# [DOCUMENT SEGMENT]
***
MAR 21 — APR 19
Ah to be a young poet again. To wake in a sun-bright room only to realize it’s on the way down and you watch the light change from gold to rust and you leave the house with a notebook and the last $12 you have and manage to get drunk somehow and you don’t actually write anything down and you get up again and call yourself a poet. That, Aries, is a fun time in anyone’s life, but it cannot last.
APR 20 — MAY 20
In the town where I grew up, there was an enormous wartime air raid siren that would blast every Friday at noon. I liked the bright sound of it when I was a little kid, but by the time I was 12 I hardly ever noticed it; it had faded into the background of life. Every now and then when I’m walking around the city, I think I hear it. Maybe childhood is an actual place, Taurus, and we just can’t find it.
MAY 21 — JUNE 20
The high plains are no place for a ball gown. The supermarket is no
place for a Gatling gun. Aruba is no place for a snowboard. This life
is no place for timidity. Listen to me, Taurus, there is no inherent
value in your prideful ability to sit tight and weather the storm. You
see, it's all storms
. Avoiding storms is avoiding life. So yeah,
obviously, you need to go out and get wet.
JUNE 21 — JULY 22
A crumpled piece of paper with a few scrawled words on it floats down a brackish sewer. You pick it up and stop on the sidewalk to read it: “The twins need a new set of long pants and some chalk for their art project.” The twins=Gemini. Long pants=grown up responsibility. Chalk=creative outlet. So, you see what I’m saying… or rather the paper is saying? Sort it out.
***
# [RAW DATA]
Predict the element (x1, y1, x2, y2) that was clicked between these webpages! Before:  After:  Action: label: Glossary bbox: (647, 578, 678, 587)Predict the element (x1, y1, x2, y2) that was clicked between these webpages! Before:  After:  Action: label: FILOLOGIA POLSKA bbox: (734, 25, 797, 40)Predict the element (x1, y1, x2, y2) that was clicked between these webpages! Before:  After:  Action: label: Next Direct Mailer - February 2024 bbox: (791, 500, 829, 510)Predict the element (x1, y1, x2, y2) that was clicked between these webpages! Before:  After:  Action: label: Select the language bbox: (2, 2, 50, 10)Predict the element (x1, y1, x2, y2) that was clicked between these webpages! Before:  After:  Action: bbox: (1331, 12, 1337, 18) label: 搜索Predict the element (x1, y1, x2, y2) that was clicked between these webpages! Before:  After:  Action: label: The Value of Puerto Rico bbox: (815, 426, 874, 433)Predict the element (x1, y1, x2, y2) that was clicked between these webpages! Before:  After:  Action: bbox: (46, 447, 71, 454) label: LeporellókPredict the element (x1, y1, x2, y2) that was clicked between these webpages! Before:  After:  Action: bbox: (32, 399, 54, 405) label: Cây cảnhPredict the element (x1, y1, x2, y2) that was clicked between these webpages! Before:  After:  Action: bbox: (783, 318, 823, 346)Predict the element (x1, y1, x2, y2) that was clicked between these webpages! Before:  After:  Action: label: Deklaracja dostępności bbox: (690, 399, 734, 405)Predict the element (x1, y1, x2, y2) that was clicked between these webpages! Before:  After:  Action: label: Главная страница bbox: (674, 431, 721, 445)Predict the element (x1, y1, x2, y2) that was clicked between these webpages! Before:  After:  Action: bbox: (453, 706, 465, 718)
***
# [ACTIONS TO TAKE]
**A)** Write out the horoscope starting at "MAR 21 — APR" and ending at "can’t find it.", substituting "painter" for "poet".
**B)** In the horoscope entry for May 21 to June 20, why does the writer say there is no value in being able to sit tight and weather the storm?
You can leave the listing aside.

# [TASK SOLUTIONS]
**A)**
MAR 21 — APR 19
Ah to be a young painter again. To wake in a sun-bright room only to realize it’s on the way down and you watch the light change from gold to rust and you leave the house with a notebook and the last $12 you have and manage to get drunk somehow and you don’t actually write anything down and you get up again and call yourself a painter. That, Aries, is a fun time in anyone’s life, but it cannot last.
APR 20 — MAY 20
In the town where I grew up, there was an enormous wartime air raid siren that would blast every Friday at noon. I liked the bright sound of it when I was a little kid, but by the time I was 12 I hardly ever noticed it; it had faded into the background of life. Every now and then when I’m walking around the city, I think I hear it. Maybe childhood is an actual place, Taurus, and we just can’t find it.

**B)** The writer says life is all storms, so avoiding storms means avoiding life. That's why the reader needs to go out and get wet.